▸ What the task requires
Which lines in the entries below contain the word "Image"? Gather each of those lines and copy it out in full.

▸ Data provided
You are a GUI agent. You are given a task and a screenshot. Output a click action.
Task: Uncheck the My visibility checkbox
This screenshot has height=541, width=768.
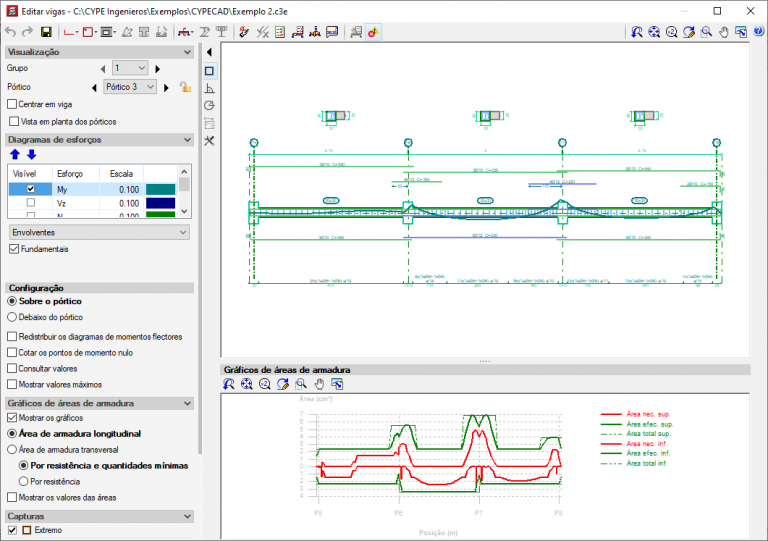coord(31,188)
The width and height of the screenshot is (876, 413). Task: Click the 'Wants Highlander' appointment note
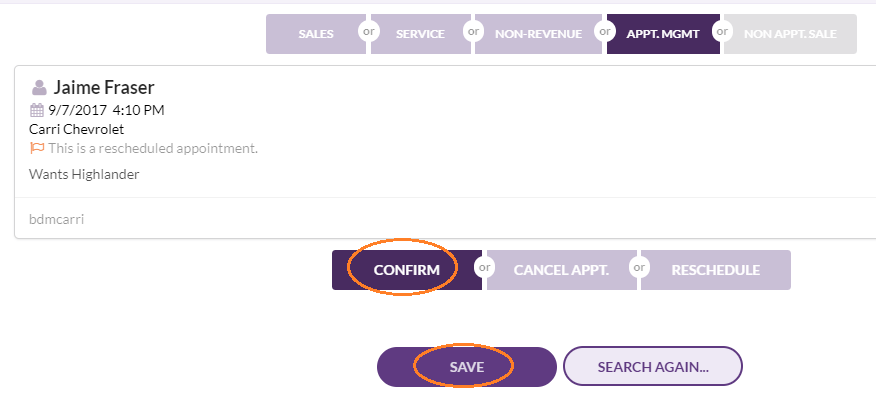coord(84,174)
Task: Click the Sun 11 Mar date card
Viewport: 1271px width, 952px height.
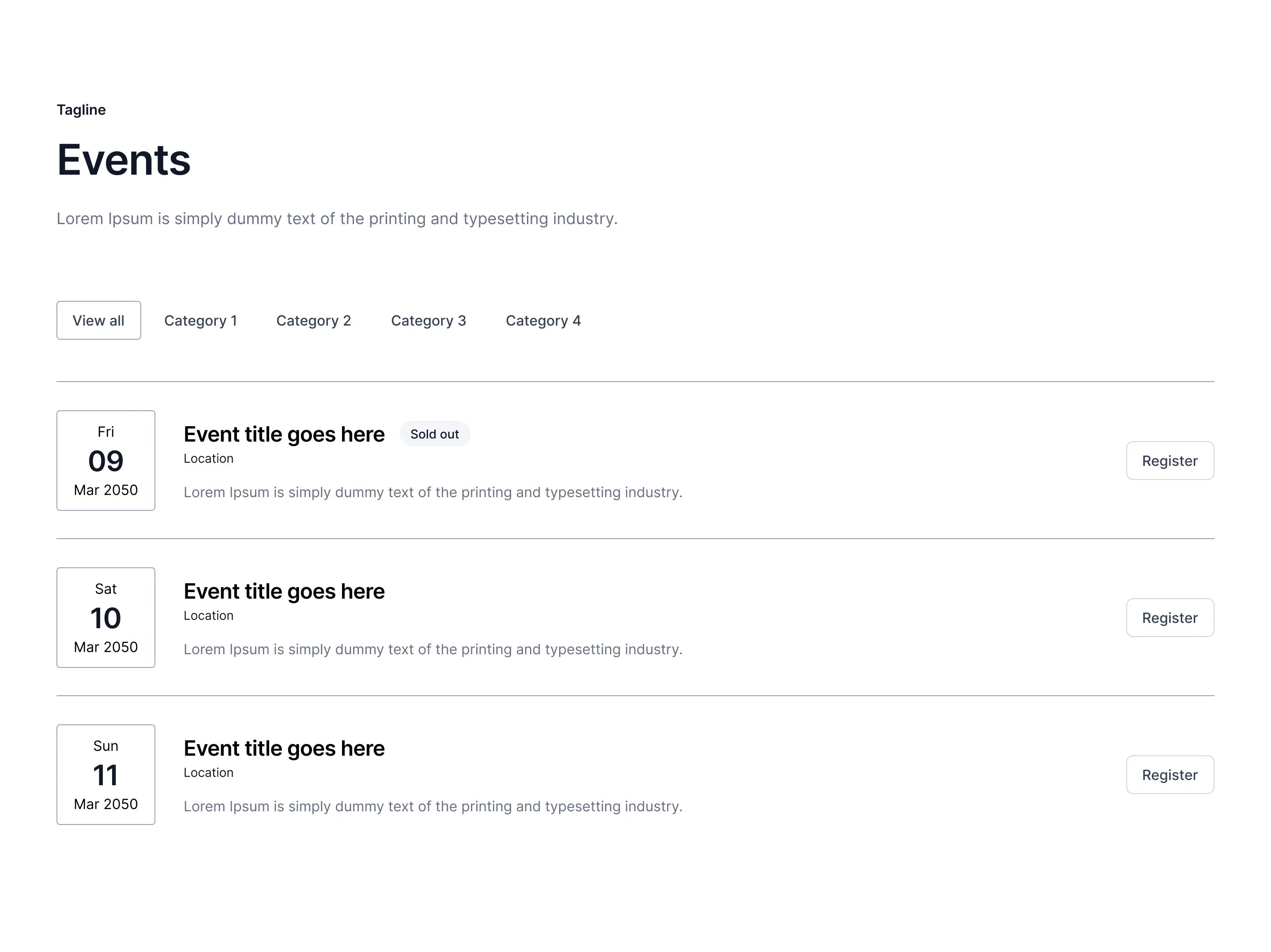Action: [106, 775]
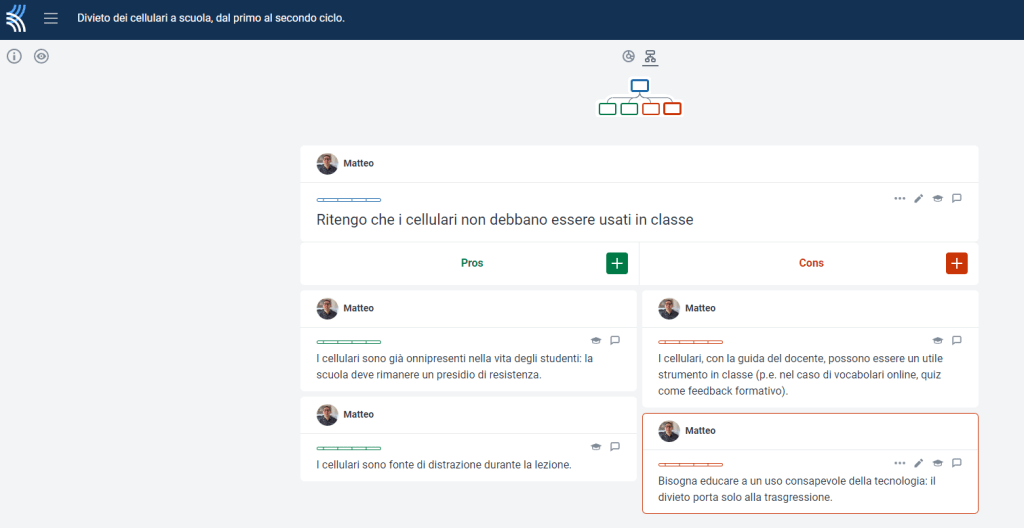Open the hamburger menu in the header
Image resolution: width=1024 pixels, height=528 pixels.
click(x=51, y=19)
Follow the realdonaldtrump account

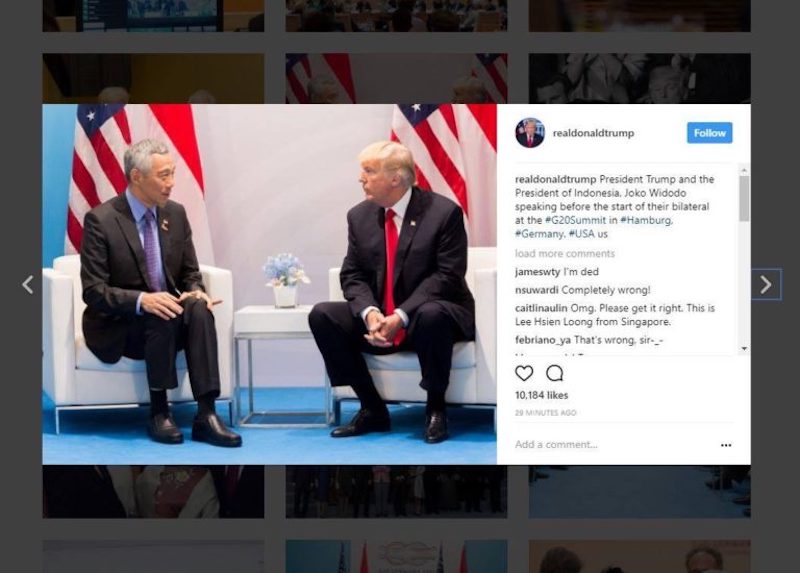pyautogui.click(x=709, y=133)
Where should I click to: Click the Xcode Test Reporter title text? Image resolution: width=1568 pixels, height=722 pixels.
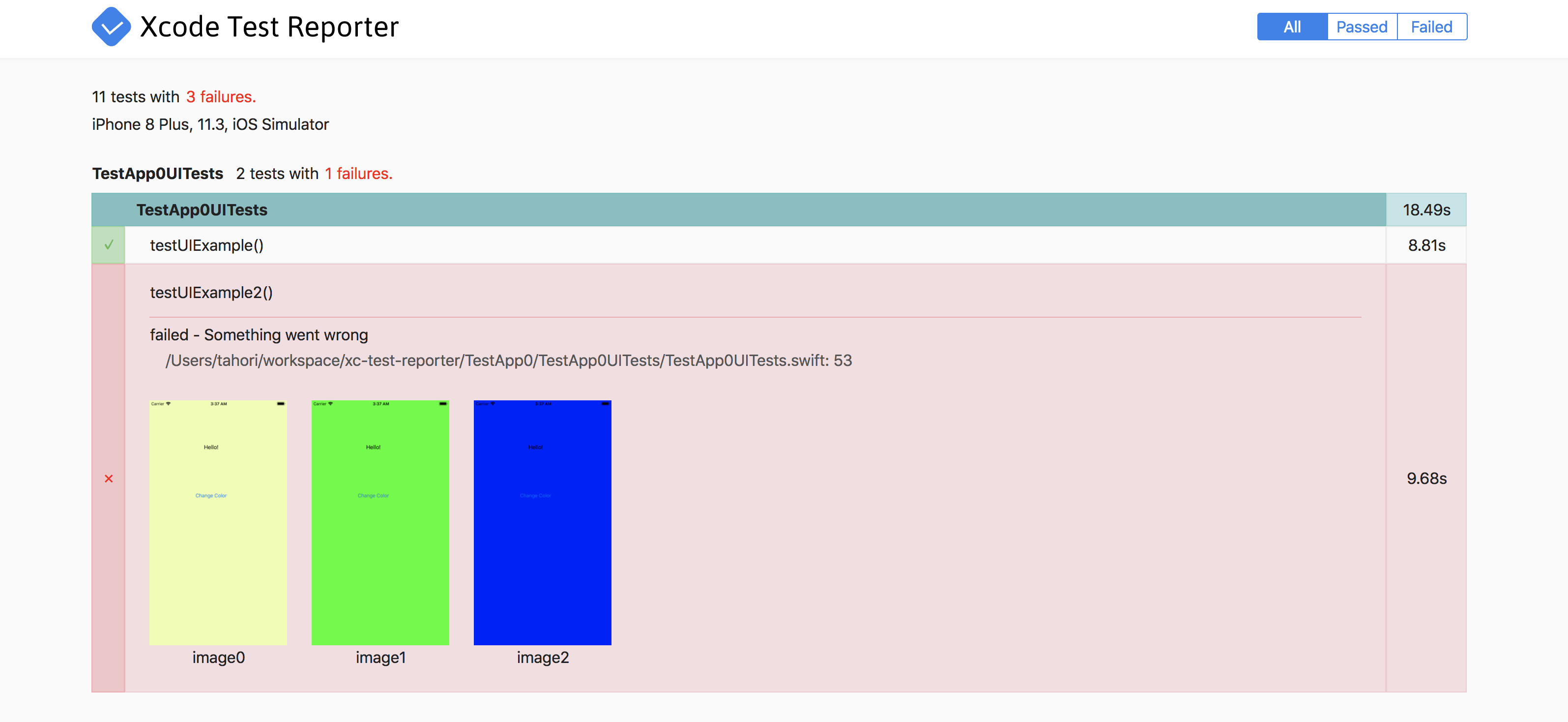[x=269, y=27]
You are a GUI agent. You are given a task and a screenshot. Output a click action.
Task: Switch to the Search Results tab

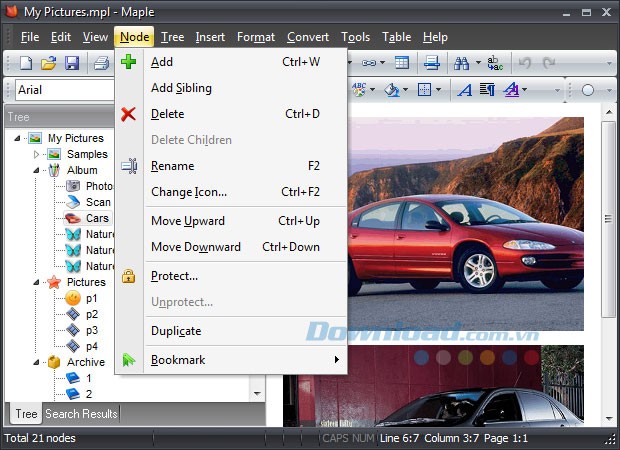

▸ The answer
Image resolution: width=1024 pixels, height=528 pixels.
Where should I click to: Click the Xcode Test Reporter title text? Image resolution: width=1568 pixels, height=722 pixels.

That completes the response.